*Exercise goal:* Only lines holding the string "agent" are wanted; copy each one from the material.

(Beginning of Material for this exercise)

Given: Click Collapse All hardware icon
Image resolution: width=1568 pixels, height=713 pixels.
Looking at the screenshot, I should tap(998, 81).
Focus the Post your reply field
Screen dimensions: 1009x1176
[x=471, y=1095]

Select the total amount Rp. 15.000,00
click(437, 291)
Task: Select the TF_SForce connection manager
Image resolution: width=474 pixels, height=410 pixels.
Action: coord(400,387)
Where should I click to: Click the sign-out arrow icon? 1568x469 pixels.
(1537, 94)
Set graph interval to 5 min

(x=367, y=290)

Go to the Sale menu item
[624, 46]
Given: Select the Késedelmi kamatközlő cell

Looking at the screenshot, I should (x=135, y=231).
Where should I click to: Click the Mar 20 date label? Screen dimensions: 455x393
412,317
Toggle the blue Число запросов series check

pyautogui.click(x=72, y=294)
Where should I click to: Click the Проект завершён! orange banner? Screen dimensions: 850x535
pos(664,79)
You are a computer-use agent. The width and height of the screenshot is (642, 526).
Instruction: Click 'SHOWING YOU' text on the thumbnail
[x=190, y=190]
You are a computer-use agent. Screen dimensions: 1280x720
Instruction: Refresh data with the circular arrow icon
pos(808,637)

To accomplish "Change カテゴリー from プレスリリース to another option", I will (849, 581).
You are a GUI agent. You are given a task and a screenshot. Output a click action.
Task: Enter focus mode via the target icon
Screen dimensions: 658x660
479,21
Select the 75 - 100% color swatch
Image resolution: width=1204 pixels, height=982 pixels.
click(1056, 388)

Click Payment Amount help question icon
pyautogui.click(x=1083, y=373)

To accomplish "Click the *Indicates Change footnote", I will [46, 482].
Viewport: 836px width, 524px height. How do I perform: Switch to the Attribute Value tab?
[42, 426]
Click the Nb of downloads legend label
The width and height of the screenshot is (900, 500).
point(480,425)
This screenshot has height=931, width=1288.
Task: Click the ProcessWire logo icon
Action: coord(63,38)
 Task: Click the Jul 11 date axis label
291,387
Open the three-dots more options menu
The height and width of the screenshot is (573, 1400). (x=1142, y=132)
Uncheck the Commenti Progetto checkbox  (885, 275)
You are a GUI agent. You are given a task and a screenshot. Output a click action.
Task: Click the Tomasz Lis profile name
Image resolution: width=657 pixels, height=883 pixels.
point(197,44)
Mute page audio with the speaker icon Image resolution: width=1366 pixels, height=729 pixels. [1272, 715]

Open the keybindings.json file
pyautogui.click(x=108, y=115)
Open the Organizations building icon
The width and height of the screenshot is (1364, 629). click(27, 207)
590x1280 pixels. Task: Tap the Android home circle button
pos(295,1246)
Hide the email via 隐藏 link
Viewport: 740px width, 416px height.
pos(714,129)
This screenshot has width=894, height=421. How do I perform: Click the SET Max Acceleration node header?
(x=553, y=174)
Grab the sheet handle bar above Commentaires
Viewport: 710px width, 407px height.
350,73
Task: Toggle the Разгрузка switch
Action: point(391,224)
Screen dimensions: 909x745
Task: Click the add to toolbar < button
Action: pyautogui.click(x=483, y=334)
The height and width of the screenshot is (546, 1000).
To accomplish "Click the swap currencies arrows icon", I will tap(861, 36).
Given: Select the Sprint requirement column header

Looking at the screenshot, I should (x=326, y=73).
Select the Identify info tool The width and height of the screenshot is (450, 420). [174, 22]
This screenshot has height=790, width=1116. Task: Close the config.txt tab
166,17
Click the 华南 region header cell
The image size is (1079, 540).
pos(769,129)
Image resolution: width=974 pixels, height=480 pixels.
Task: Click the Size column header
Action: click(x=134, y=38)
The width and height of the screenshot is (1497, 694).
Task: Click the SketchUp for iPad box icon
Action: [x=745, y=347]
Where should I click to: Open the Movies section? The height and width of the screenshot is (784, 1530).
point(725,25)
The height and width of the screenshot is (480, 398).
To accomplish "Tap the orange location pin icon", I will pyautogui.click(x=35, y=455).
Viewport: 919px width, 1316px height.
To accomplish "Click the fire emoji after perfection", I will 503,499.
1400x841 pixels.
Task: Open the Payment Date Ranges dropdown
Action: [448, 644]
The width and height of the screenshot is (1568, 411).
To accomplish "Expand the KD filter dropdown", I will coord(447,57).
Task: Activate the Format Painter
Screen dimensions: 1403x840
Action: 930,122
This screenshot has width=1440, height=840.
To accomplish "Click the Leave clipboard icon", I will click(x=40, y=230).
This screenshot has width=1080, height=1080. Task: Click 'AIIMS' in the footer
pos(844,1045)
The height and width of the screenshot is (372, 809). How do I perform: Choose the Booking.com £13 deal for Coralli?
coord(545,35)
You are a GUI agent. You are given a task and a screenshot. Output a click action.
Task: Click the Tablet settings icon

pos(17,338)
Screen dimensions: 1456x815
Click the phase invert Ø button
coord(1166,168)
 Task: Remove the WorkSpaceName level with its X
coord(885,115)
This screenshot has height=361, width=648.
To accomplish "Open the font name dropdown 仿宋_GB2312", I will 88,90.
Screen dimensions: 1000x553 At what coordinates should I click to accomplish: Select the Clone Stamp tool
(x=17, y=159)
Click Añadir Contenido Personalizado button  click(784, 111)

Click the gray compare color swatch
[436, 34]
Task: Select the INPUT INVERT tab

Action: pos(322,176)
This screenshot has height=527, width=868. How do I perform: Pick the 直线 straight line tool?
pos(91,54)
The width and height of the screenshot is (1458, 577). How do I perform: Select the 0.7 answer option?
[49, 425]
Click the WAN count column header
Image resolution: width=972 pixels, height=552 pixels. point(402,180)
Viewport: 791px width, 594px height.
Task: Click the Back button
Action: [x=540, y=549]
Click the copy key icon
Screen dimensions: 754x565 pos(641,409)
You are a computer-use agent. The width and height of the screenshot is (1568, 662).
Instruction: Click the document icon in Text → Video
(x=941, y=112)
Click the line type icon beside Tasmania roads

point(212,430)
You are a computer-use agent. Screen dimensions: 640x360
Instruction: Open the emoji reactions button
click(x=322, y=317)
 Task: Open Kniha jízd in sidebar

(End of Material for this exercise)

*Exercise output:*
You are a computer-use agent. The width and height of the screenshot is (642, 526).
You are a computer-use agent. Screen dimensions: 1280x720
You are a GUI agent. You are given a task and a screenshot. Output a click action.
You are a GUI agent. You are given a task and a screenshot. Output a click action.
You are a GUI agent. You are given a task and a screenshot. Output a click action.
You are a computer-use agent. The width and height of the screenshot is (1568, 662).
You are a computer-use agent. Screen dimensions: 640x360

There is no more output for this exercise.